Schon 2013 ließ der Berliner Senat eine Studie zum Umstieg von Berufspendlern auf’s Pedelec beginnen. In 2020 ist Berlin unter den ersten Großstädten weltweit, wo provisorische Zusatz-Radwege aufpoppen – und die Umwidmung städtischer Verkehrsfläche zugunsten der Radfahrer und E-Biker spürbar wird – und hoffentlich bleibt. Denn eines wurde in Zeiten des Lockdown überall klar: Städte mit weniger Autoverkehr sind wesentlich lebenswertere Städte. Mit über 15 Kilometern an neuen Pop-up Bike Lanes („Corona bike lanes“) ist Berlin in guter Gesellschaft mit New York, Bogotá, Wien, Leipzig und München.
In 2015 ging die o.g. EBikePendeln-Studie noch von einer „geringen Alltagsnutzung von Pedelecs im großstädtischen Raum“ aus. Trotzdem das positive Ergebnis:
„Bis zum Projektende hatten 324 Teilnehmende in den beiden Jahren rund 150.000 km insgesamt und durchschnittlich 25.500 km pro Woche mit den Pedelecs zurückgelegt und 6.600 Wege protokolliert. Im Ergebnis ersetzte das Pedelec bei fast 60 % der Wege ein Auto. Im Entfernungsbereich bis ca. 15 km war das Pedelec attraktiver als das Auto. Das entspricht einer Fahrzeit von knapp einer Stunde. Überraschend: das Pedelec wurde als Ganzjahres-Verkehrsmittel erkannt, nur Eis und Schnee konnten die Teilnehmer von einer Pedelec-Fahrt abhalten.“ (Quelle)

(Einträge des Datensatzes)
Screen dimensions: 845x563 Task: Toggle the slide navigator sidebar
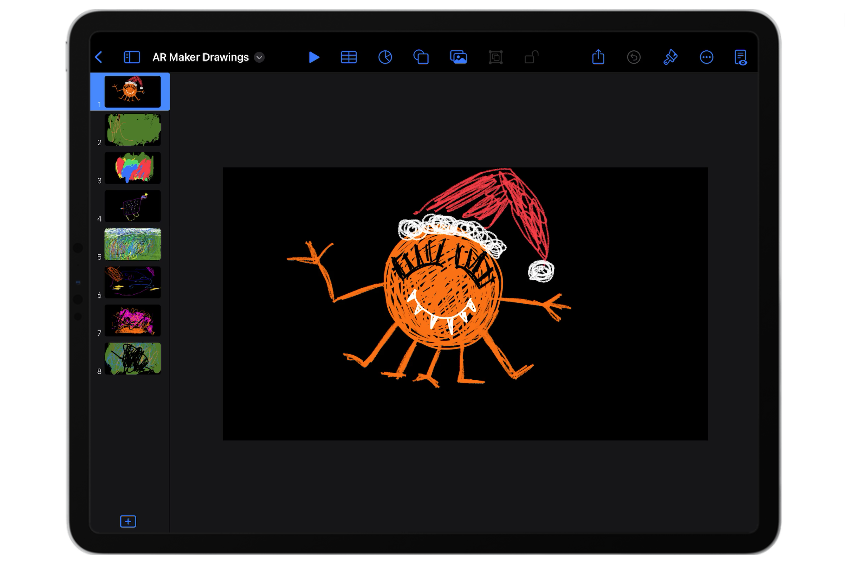[131, 58]
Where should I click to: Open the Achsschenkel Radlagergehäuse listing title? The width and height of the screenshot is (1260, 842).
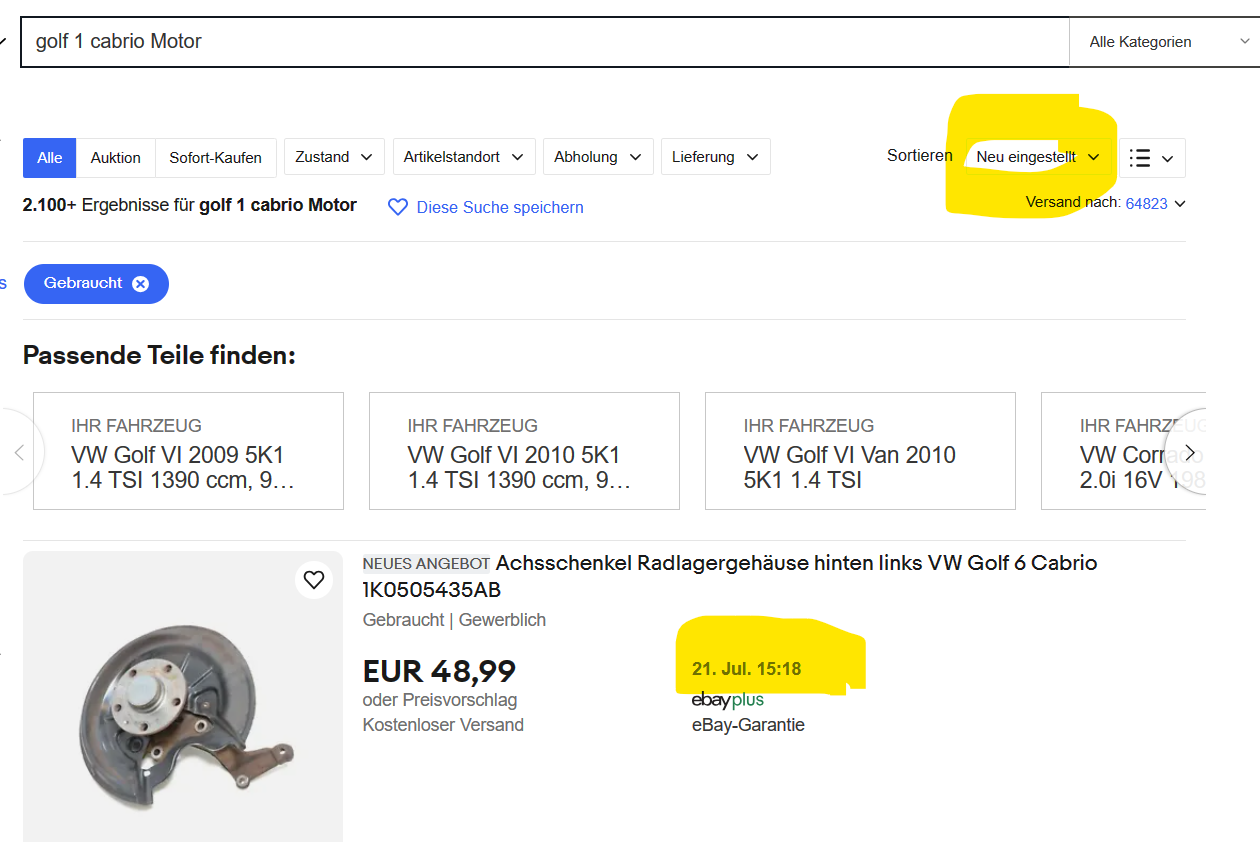pos(730,576)
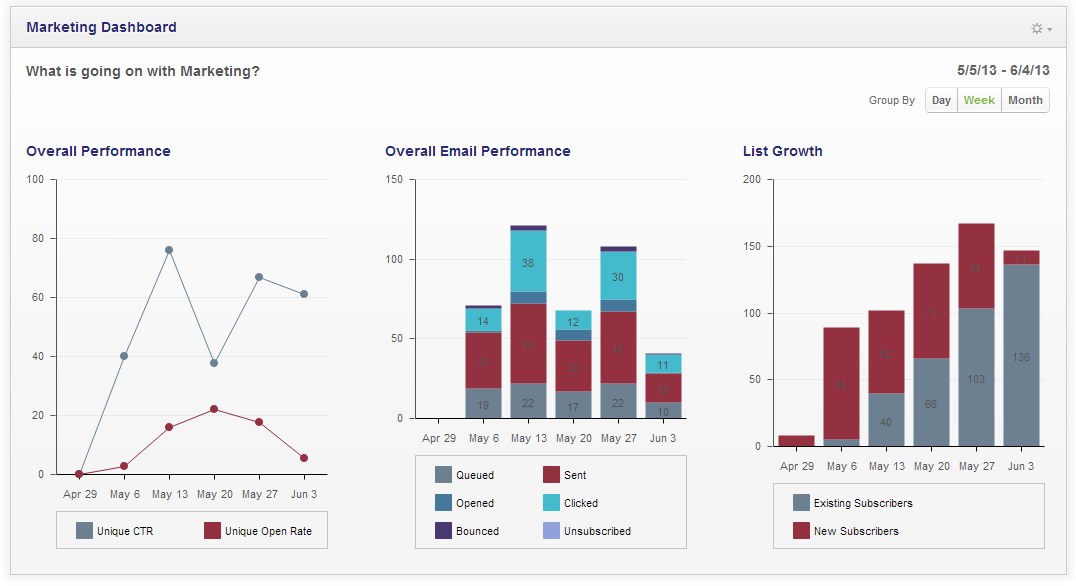Click the New Subscribers legend box
This screenshot has width=1076, height=586.
click(801, 530)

== AUFGABE 1 ==
Gib die Einträge von der Zeile mit „Where should I“ bis zum Ende der Einträge wörtlich wieder, beide Enden eingeschlossen. Lass dabei die Bilder weg.
== AUFGABE 2 ==
Schreibe den Text über Pedelecs und neue Radwege in Berlin nach seinem letzten Satz weiter.

== ENDERGEBNIS 1 ==
Where should I click to: Open the Achsschenkel Radlagergehäuse listing title? The width and height of the screenshot is (1260, 842).
pos(730,576)
Click the New Subscribers legend box
This screenshot has width=1076, height=586.
click(801, 530)

== ENDERGEBNIS 2 ==
Die fahrradfreundlichste Stadt Deutschlands?
Das Pedelec passt zum Pendeln besonders gut nach Berlin: Vom Stadtrand in die Innenstadt sind es maximal 25 bis 30 flache Kilometer, was etwas mehr als einer Stunde auf dem Elektrofahrrad entspricht. Allerdings werden die E-Biker oft ausgebremst: Ältere Radwege sind zu schmal, um mit dem E-Bike andere Radler zu überholen, nicht überall ist die angestrebte Breite von mindestens 1,60 Meter anzutreffen.
Auch 2019 fördert der Berliner Senat wieder den Kauf von Lastenrädern. Autofreie Kieze werden ausbrobiert, und die Critical Mass Berlin hält mit regelmäßigen kostenfreie Radtouren in und um Berlin die Radkultur hoch. „Postfossiler“ Verkehr ist aber dennoch noch ein ganzes Stück entfernt … In der Liste der fahrradfreundlichsten Städte Deutschlands „Coya Fahrradstädte Index“ kommt Berlin Stand 2019 allerdings nicht in die Top 20, beste Stadt national war Oldenburg vor Münster. Weltweit im „Copenhagenize Index“ größerer Städte kommt Berlin interessanterweise – auch Stand 2019 – auf Platz 15. Die beste deutsche Stadt in diesem Index ist Bremen auf Rang 11.
„Ungefähr jeder Dritte kauft ein E-Bike“ – so die aktuelle Aussage vom RADhaus, dem größten Fahrrad- und E-Bike-Geschäft in Berlin und Brandenburg. Am besten gehen bei RADhaus E-Trekking-Bikes, beliebt sind auch bestimmte E-MTB-Modelle.
Hier das Interview.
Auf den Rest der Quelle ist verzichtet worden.